Joanna Penn: Yeah, absolutely. Okay. So, once you’ve made your time, some of the things you can do in that time. So, we’ll start with reading, research, immersion, and, for me, part of the reason, I was thinking actually today when I was walking, because, like many people this year, you’re thinking about your life and reassessing things and I’m like, why do I do this? And one reason is travel, and research is a big part of my life. One of the reasons I am a writer is to research, and it’s funny because I hear people who just don’t get it. They’re like, well, if you just write whatever, you can do all your research online. And I’m like, yeah, that’s not really the point.

So, I definitely find going places is really important. But, equally, I’ve put a quote here from Cormac McCarthy who says, books are made out of books. And I always read, you know, I’ve actually got a big bag behind me of all the books I read for Tree of Life, you know, a lot of environmental books, all non-fiction.

And then also, obviously, I’m constantly reading thrillers, as well. So, I do a lot of books. I also watch documentaries, films, YouTube. I had a particularly great Appalachian snake handling YouTube video that became the beginning of End of Days. So, I really find that I do my research from all kinds of different media, like, I was writing a fight scene for Tree of Life, and I’ve got this great Krav Maga video girl, and all I do is I just watch a couple of seconds, write down what she’s doing, you know, a couple of seconds, write down what she’s doing. So, I just don’t know how people can do books without research. But what about you?

Orna Ross: Yeah, definitely. I now feel and find that, when I’m just watching something just for pleasure, it’s not half as satisfying as when I also have that, this is going to feed something in the book, you know, and that deepens the pleasure for me. And sometimes with a book, if it really wows me, I would find myself reading it twice, you know, once to kind of just enjoy it and then go back and say, why did I love it so much, why was I so wowed by it?
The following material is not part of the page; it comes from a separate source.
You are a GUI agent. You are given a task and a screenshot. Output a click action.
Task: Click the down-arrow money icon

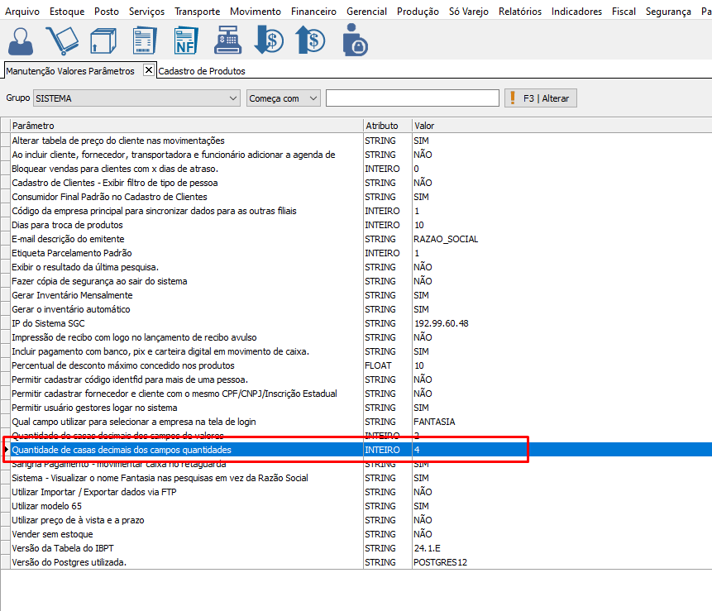(x=268, y=41)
At what point was that effect created and, you know, really kind of going in there from a craft perspective. I love doing that as well, breaking things apart. So yeah, I really like to have a fiction project on the go and then be watching all these things around it. Because I write historical fiction, it’s really important in terms of world building as well, to get those; very often watching a movie really gives you the kind of detail that you won’t get from researching text or even writing from the time, but I love the research process in and of itself. So yeah, I’m not as wedded to the travel thing as you are, but I think it’s the same motivation that takes me, you know, the past is a different country, put me in an archive, looking at old documents and I get that; I get probably the buzz that you get from traveling to somewhere exotic and fabulous.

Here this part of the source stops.